"So how are we to know that it just isn't so?
That we just have to let each other go?"
- Set You Free by Side A
*FYI, that song applies to all,
not just for relationships. :)
The calendar has not reached the 30th of June
and yet, I feel like skipping to July or August.
I find June the toughest month of all.
6 more months till the year ends and I feel like
I have been at the edge of the cliff a lot of times this month.
How sad and frightful.
Sometimes I cannot help myself and ask God,
"Why me? I'm too hurt and tired already."
Giving up and losing hope crossed my mind a lot of times.
And yet, a little spark inside me keeps telling me
not to stop fighting;
to have a little faith and to believe in my strength.
I just want this phase to end.
For this cycle to end, I have to change.
It all began with my decisions and principles in life.
And to let go of the days that have gone by,
I planned and set goals for the future.

***

Written instruction:
Write out the passage about June word for word, starting with "For this cycle" and going on through "for the future.".

***

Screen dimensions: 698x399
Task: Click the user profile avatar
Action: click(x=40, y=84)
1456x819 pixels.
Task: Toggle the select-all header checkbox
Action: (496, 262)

***

Output for this task:
For this cycle to end, I have to change.
It all began with my decisions and principles in life.
And to let go of the days that have gone by,
I planned and set goals for the future.